BRIEF
All records below are to be repeated exactly, with the pictures left out.

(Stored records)
◇ ◇ ◇ ◇

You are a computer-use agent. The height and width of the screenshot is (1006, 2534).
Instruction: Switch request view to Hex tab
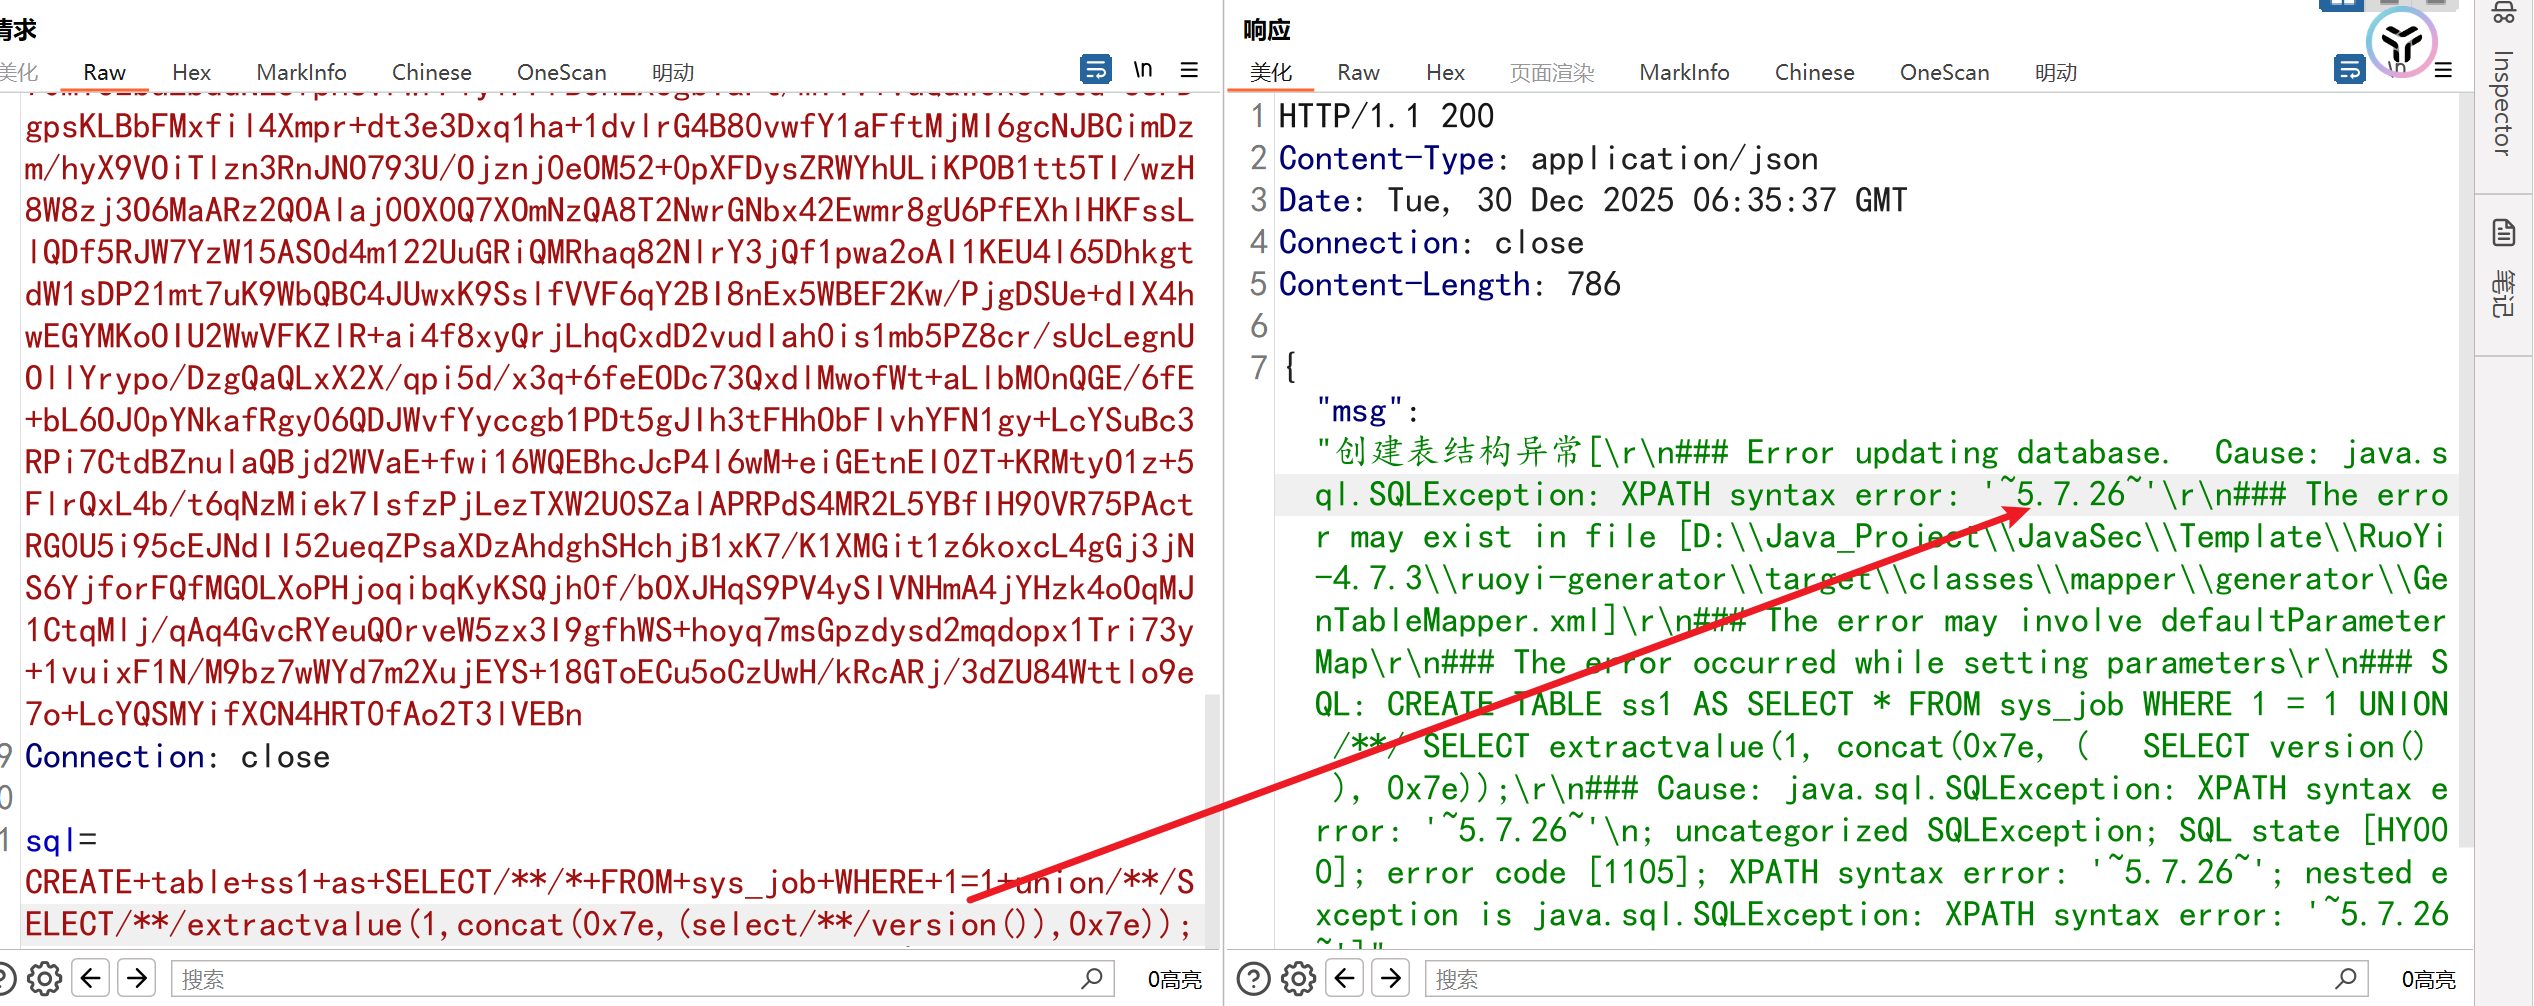point(191,73)
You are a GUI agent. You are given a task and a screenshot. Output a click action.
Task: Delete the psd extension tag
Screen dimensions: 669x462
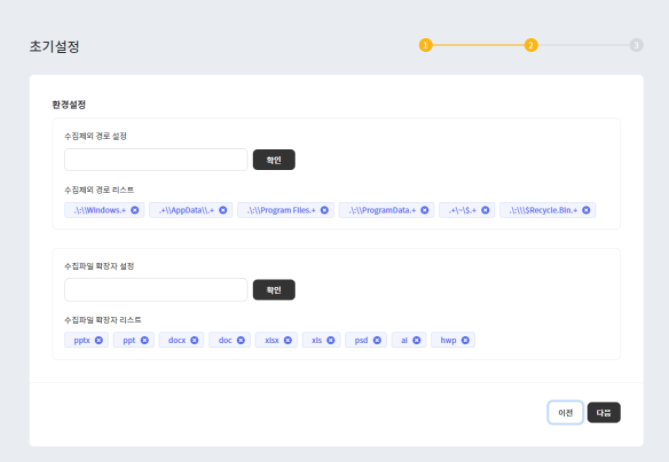[x=377, y=340]
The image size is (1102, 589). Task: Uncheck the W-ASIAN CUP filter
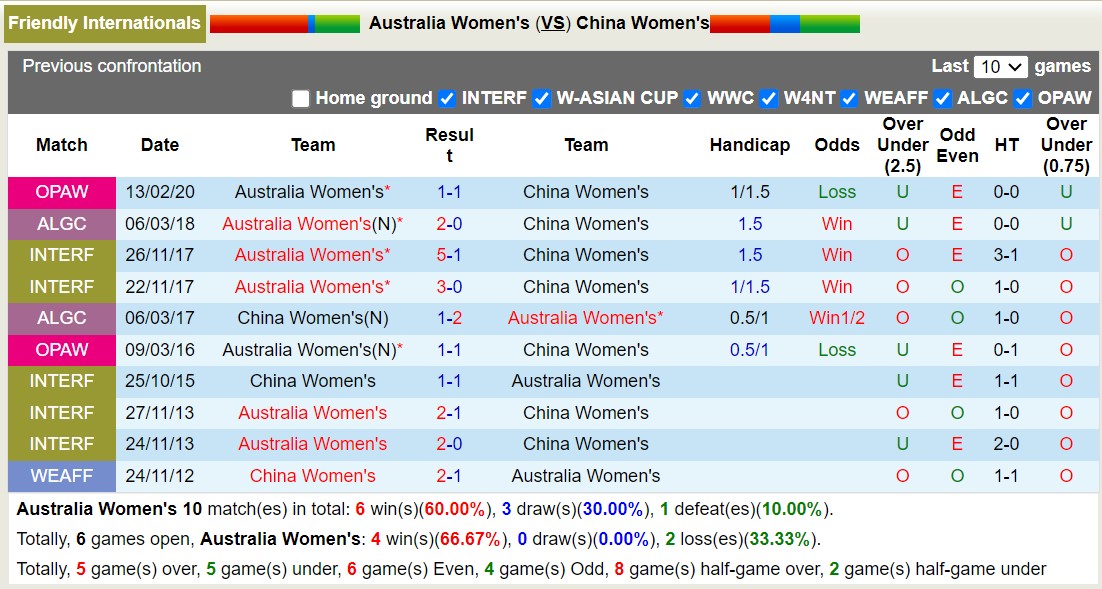click(x=541, y=99)
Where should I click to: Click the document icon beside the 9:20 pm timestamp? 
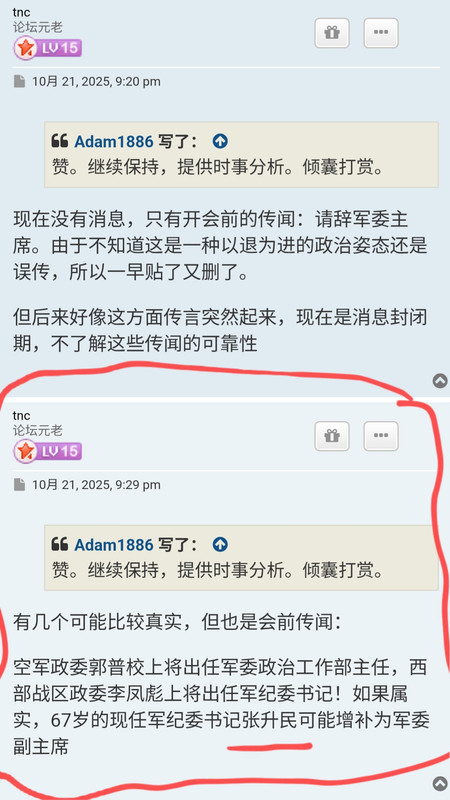[x=19, y=82]
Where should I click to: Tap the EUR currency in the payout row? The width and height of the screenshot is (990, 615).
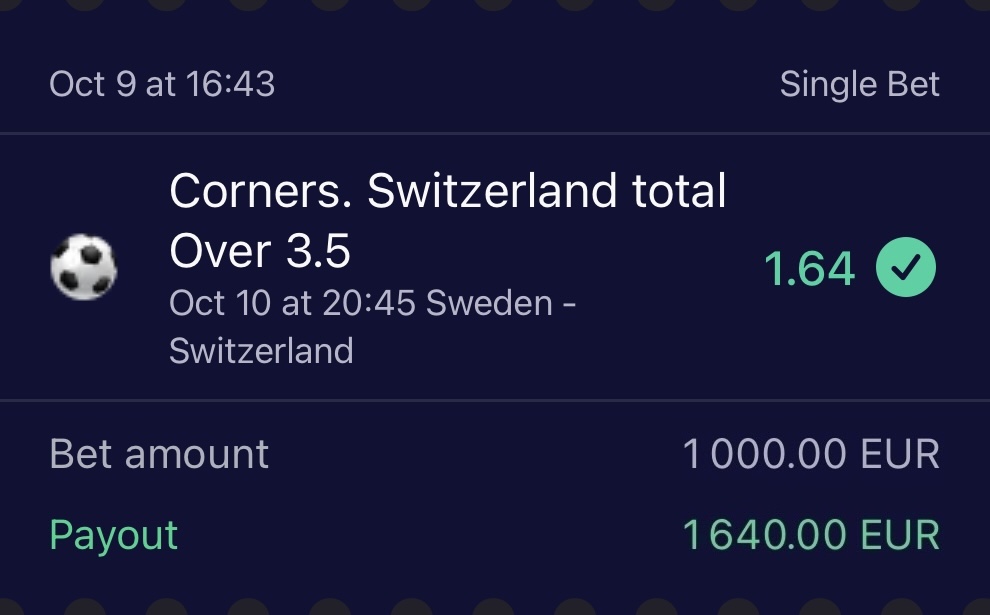tap(900, 535)
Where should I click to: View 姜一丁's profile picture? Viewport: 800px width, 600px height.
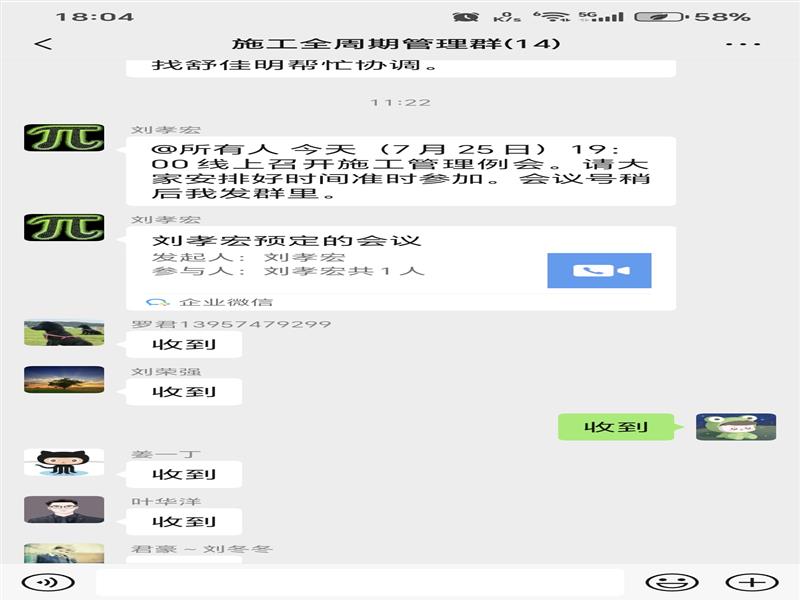click(x=64, y=462)
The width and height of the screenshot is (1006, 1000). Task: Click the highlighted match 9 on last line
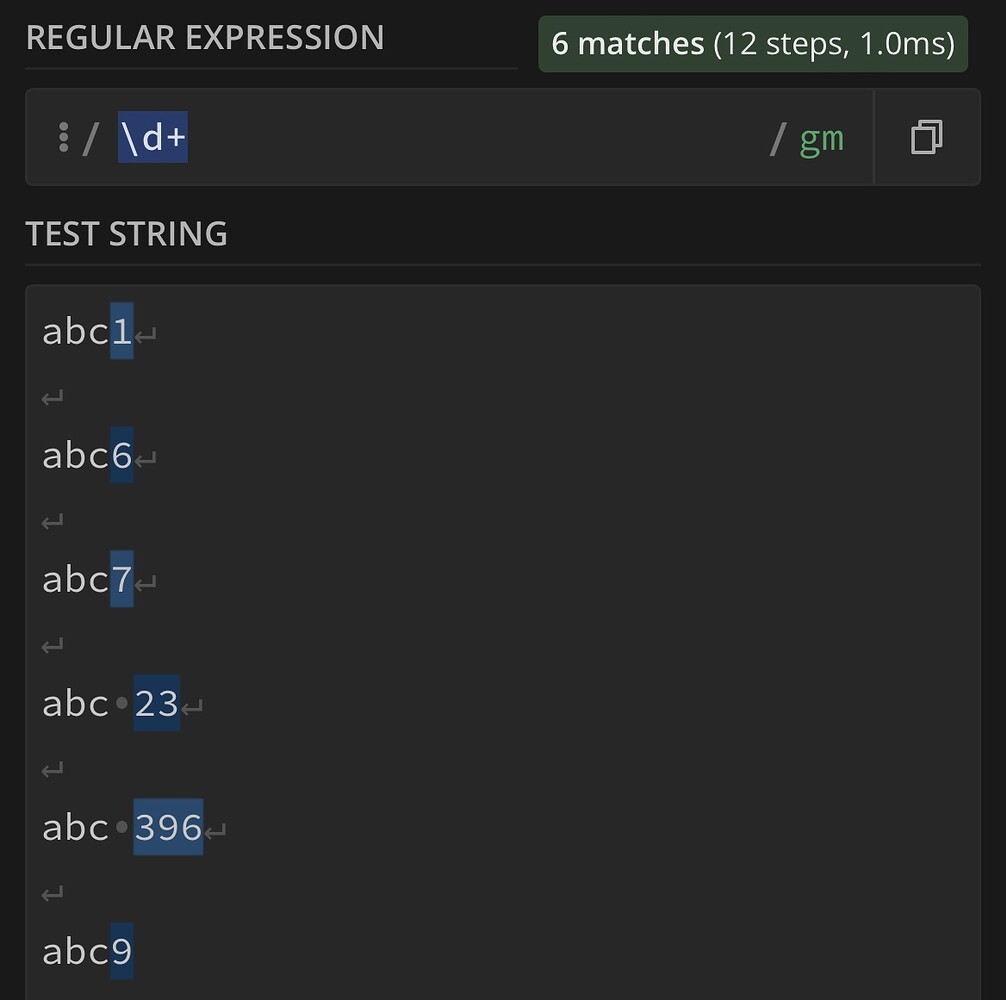coord(122,951)
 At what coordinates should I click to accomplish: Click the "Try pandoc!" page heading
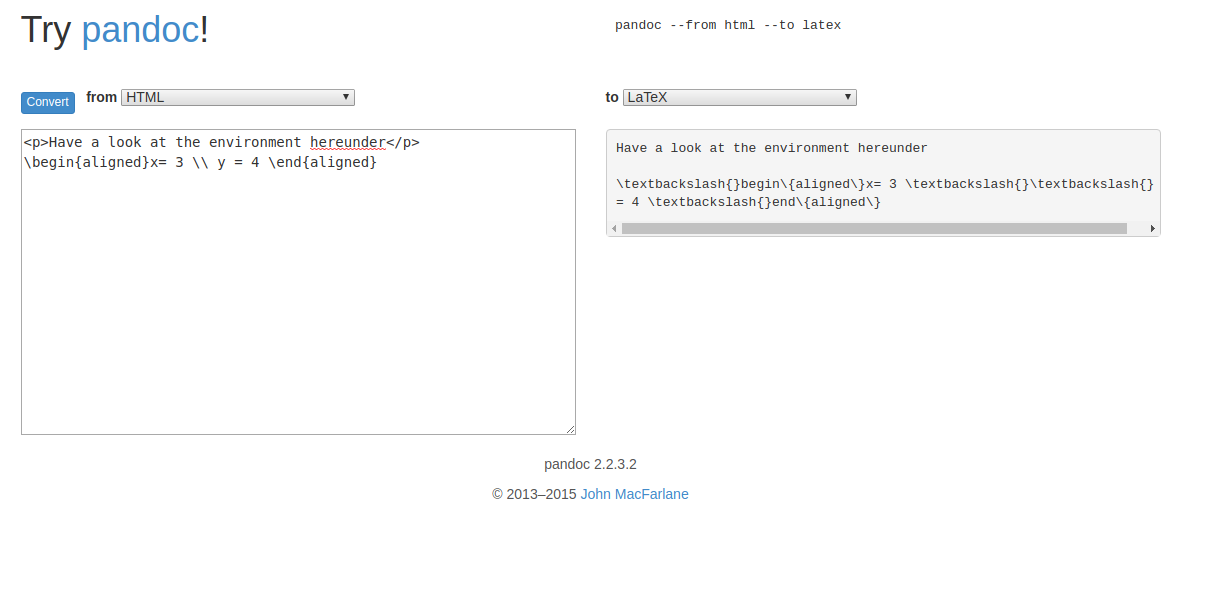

◇ ◇ ◇ ◇

REPLY
You are a computer-use agent. The height and width of the screenshot is (1006, 2534).
Instruction: Switch request view to Hex tab
point(191,73)
You are a GUI agent. You are given a task and a screenshot. Output a click action.
Task: Delete the psd extension tag
Screen dimensions: 669x462
[x=377, y=340]
The image size is (1102, 589). Task: Uncheck the W-ASIAN CUP filter
click(x=541, y=99)
Where should I click to: Click the document icon beside the 9:20 pm timestamp? 
[x=19, y=82]
Where should I click to: Tap the EUR currency in the payout row? The width and height of the screenshot is (990, 615).
tap(900, 535)
Where should I click to: View 姜一丁's profile picture? Viewport: 800px width, 600px height.
click(x=64, y=462)
The width and height of the screenshot is (1006, 1000). Task: Click the highlighted match 9 on last line
coord(122,951)
 At what coordinates should I click to accomplish: Click the "Try pandoc!" page heading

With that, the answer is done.